START DATA TO EXAMINE

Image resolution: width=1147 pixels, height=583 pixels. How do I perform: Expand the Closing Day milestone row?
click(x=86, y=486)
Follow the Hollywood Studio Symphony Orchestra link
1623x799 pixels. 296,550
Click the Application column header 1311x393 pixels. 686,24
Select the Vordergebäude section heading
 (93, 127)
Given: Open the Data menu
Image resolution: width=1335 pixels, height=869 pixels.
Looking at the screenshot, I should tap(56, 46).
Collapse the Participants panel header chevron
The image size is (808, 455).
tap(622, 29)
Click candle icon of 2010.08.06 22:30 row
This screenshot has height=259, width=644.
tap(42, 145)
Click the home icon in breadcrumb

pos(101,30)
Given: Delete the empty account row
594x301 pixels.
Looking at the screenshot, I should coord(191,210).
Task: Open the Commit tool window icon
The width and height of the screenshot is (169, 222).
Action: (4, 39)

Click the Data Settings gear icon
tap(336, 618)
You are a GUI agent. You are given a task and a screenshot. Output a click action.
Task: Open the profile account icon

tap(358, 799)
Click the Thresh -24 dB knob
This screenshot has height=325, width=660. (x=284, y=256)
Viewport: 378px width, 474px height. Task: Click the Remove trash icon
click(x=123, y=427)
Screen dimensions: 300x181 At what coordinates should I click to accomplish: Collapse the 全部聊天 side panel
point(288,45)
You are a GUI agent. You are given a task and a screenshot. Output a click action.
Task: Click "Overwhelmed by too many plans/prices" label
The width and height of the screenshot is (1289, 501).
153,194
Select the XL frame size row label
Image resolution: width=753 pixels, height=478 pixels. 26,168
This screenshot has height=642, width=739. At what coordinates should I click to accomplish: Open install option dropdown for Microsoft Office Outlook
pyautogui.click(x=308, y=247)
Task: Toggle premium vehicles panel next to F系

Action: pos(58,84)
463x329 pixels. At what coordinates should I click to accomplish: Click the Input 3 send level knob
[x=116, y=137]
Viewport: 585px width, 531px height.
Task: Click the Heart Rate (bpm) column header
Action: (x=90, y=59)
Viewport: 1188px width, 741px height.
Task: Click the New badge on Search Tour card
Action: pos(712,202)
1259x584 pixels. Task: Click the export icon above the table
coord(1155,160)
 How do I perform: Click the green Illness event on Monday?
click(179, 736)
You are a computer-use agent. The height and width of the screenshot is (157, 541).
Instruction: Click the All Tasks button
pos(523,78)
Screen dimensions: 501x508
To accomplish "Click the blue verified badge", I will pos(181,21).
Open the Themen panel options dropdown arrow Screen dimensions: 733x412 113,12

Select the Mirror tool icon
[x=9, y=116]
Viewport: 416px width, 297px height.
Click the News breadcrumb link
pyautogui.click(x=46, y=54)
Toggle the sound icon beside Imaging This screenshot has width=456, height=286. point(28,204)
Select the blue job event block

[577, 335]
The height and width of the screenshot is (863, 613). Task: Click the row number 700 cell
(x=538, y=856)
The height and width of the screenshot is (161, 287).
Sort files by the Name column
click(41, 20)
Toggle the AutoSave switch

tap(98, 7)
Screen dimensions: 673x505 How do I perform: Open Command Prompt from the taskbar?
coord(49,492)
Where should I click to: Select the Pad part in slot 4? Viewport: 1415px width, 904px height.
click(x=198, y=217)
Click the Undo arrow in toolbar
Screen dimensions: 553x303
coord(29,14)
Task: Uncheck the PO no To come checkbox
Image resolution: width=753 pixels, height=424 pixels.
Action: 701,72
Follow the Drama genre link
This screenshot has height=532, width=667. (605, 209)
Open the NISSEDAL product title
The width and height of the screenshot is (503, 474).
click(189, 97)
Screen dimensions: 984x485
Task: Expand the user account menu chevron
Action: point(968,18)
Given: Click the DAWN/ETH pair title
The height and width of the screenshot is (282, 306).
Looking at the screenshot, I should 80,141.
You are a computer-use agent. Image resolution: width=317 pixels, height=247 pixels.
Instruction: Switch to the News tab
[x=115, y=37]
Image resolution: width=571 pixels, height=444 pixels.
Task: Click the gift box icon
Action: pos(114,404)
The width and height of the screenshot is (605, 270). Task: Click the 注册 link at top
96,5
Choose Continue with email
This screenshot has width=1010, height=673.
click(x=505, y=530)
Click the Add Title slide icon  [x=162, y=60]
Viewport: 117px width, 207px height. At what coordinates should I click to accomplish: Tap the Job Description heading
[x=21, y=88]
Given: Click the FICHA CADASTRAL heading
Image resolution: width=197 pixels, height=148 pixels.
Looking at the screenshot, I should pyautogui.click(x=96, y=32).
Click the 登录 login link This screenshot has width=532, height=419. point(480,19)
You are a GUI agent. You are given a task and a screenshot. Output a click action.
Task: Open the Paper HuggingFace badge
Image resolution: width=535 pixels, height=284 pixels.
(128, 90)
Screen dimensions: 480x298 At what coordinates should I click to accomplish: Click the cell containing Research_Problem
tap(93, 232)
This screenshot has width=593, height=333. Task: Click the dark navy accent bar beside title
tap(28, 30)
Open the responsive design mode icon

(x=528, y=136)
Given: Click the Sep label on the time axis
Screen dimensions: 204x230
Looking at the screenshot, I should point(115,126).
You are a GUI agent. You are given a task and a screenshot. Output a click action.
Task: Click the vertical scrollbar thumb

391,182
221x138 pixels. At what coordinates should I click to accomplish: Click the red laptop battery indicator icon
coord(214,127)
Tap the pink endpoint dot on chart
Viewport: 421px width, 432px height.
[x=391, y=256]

END DATA TO EXAMINE

▶ [TASK OBJECTIVE]
Your output should be an exact copy of the lines from the one containing "Tap the pink endpoint dot on chart" through the last line of the data above.

▶ [TASK OUTPUT]
Tap the pink endpoint dot on chart
Viewport: 421px width, 432px height.
[x=391, y=256]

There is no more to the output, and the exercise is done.